One should neutralize pathomechanical forces acting on the child’s foot from the earliest weightbearing in order to allow normal development of bone and soft tissue without undue stress and establish optimum foot function in stance and gait. The functional requirement of a stable platform once the child has begun to stand and for the stance phase of gait is compromised in the flat foot. Later, once the child has achieved propulsive gait, the ability of the foot to convert to a rigid lever is also altered in the flat foot.
A careful musculoskeletal exam including gait analysis will allow the clinician to build on information obtained in the history to identify the superstructural and pedal comorbidities that lead to compensation in the already challenged toddler foot. Experts agree that a positive family history of a consequential flat foot, evidence of a compensated, acquired flatfoot through skilled biomechanical evaluation and compromised gait function all elevate the index of suspicion in a pediatric flat foot and strongly suggest that one should consider treatment.

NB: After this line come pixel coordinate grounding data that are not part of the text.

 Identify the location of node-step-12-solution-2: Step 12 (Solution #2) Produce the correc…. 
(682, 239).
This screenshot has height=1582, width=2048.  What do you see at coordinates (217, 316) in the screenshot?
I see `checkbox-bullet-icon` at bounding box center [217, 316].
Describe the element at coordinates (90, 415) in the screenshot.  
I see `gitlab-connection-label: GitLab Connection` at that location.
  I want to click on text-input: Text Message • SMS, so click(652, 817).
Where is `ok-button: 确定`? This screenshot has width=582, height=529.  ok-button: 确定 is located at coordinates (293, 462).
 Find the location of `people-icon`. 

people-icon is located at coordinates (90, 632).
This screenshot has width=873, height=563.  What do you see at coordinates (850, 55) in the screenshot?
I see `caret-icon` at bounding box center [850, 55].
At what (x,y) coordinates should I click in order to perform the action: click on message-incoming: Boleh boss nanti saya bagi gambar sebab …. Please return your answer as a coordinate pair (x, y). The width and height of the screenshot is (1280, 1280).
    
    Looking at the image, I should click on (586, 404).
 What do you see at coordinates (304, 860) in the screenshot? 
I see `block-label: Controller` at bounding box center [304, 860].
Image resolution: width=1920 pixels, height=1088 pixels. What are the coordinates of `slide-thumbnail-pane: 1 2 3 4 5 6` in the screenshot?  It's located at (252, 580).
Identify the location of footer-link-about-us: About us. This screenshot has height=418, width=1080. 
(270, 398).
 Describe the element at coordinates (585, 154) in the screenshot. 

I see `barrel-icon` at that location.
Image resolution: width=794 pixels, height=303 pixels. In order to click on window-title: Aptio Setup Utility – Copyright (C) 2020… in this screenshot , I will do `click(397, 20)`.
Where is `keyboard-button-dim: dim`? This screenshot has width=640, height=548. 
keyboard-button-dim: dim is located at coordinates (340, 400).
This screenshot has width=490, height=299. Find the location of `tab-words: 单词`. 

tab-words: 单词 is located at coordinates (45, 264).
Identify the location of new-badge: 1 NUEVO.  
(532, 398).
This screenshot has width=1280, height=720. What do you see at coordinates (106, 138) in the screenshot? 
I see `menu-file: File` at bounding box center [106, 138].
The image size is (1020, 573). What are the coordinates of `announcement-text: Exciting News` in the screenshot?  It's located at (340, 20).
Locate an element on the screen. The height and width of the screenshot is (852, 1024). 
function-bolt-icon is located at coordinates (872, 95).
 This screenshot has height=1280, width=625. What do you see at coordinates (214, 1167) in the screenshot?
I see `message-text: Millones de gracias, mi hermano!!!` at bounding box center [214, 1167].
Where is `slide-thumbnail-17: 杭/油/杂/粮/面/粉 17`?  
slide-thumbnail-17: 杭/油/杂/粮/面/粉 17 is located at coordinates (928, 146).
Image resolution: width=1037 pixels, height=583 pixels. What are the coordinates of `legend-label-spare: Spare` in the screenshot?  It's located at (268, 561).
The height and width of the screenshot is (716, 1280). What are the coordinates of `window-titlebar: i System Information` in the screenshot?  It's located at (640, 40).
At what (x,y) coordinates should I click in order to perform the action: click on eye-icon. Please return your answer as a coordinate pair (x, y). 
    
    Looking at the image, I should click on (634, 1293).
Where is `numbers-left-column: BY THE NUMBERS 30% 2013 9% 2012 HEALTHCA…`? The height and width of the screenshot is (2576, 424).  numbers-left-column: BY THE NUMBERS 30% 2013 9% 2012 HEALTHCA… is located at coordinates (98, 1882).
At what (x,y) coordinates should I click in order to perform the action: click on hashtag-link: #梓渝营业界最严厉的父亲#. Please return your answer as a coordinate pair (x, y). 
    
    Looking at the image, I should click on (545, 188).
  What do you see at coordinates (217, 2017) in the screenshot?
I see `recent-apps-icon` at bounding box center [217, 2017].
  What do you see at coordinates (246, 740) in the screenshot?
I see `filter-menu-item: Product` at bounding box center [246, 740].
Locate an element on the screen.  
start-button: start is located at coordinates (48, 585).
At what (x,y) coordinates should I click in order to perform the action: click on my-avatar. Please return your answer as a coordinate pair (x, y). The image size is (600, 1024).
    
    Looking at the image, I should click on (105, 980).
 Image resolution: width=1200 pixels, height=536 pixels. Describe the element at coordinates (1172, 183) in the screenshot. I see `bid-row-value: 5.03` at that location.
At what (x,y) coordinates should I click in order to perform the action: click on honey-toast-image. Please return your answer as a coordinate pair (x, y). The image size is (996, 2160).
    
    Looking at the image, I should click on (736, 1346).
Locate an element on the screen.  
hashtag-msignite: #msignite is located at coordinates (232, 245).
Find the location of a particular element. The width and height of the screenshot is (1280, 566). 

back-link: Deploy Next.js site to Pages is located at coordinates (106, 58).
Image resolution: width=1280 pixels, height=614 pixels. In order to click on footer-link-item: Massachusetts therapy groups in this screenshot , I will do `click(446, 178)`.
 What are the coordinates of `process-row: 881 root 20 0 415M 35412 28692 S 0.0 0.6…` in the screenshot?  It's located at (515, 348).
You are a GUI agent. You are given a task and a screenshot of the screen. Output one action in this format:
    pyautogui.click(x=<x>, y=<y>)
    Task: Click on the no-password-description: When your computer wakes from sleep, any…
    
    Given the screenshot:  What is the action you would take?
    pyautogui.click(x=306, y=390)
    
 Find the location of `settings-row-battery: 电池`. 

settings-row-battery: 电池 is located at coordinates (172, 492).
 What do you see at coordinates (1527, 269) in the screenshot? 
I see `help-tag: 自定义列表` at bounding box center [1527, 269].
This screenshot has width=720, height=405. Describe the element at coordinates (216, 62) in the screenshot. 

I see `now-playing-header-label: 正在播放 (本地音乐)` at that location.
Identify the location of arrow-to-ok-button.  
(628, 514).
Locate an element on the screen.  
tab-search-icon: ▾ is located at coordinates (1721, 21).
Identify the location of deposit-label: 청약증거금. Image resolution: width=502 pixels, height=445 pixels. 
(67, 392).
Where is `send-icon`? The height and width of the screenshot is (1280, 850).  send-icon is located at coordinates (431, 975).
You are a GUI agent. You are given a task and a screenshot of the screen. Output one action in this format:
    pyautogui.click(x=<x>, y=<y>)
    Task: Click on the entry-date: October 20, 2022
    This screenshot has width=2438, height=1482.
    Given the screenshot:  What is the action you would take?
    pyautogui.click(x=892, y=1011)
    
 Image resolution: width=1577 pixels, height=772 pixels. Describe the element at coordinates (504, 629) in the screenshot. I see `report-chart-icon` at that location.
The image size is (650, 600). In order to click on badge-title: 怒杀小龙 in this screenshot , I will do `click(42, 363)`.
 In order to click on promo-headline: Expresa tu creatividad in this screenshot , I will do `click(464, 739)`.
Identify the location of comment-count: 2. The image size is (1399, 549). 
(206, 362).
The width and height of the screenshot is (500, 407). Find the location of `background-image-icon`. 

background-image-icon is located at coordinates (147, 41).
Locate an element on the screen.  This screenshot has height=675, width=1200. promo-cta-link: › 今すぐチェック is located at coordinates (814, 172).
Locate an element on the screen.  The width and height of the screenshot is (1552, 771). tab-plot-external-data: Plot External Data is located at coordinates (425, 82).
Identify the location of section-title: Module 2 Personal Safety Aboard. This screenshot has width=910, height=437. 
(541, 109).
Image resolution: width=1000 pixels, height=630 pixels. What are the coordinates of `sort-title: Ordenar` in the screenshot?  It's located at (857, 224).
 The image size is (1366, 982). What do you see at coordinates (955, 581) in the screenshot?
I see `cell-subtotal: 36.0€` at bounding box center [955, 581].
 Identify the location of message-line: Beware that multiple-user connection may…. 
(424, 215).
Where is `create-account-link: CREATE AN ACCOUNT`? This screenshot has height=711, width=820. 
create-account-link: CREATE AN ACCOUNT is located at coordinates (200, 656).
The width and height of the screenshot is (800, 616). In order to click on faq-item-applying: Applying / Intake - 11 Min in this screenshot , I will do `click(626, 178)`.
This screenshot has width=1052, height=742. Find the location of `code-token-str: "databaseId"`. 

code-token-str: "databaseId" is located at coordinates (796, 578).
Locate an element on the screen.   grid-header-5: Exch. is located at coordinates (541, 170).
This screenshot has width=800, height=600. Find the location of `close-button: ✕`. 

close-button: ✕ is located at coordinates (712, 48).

The presence of comorbidities in the biomechanical exam in the form of deviations from the normal for the child’s age marks these feet as “at risk” and provide a clear rationale for the astute clinician to act and to intervene on the child’s behalf. Unless and until these comorbidities resolve and cease to exert an untoward effect on the malleable foot compensating at the base of support, the physician should institute treatment.
Common comorbidities contributing to pediatric acquired pes planovalgus include residual transverse plane torsional problems such as femoral and tibial torsion and metatarsus adductus. Soft tissue components such as excessive internal hip rotation and pseudo torsion at the knee may also lead to pedal compensation. Frontal plane malalignments such as rearfoot and forefoot varus, tibial and genu varum may precipitate compensation. Sagittal plane contributions include equinus and limitations of dorsiflexion necessary for smooth excursion of the leg over the planted foot in gait. These may occur at the level of the foot, the gastroc-soleus complex, the hamstring and the iliopsoas muscles.
Numerous joints in the foot with sagittal plane dominance — such as the midtarsal joint, first ray and metatarsophalangeal joints — facilitate compensation and may lead to acquired deformities of the foot.
Systemic ligamentous laxity, as a component of a syndrome such as Marfan’s syndrome or as a familial or individual body type predisposes the child’s foot to be the compensatory site for superstructural influences.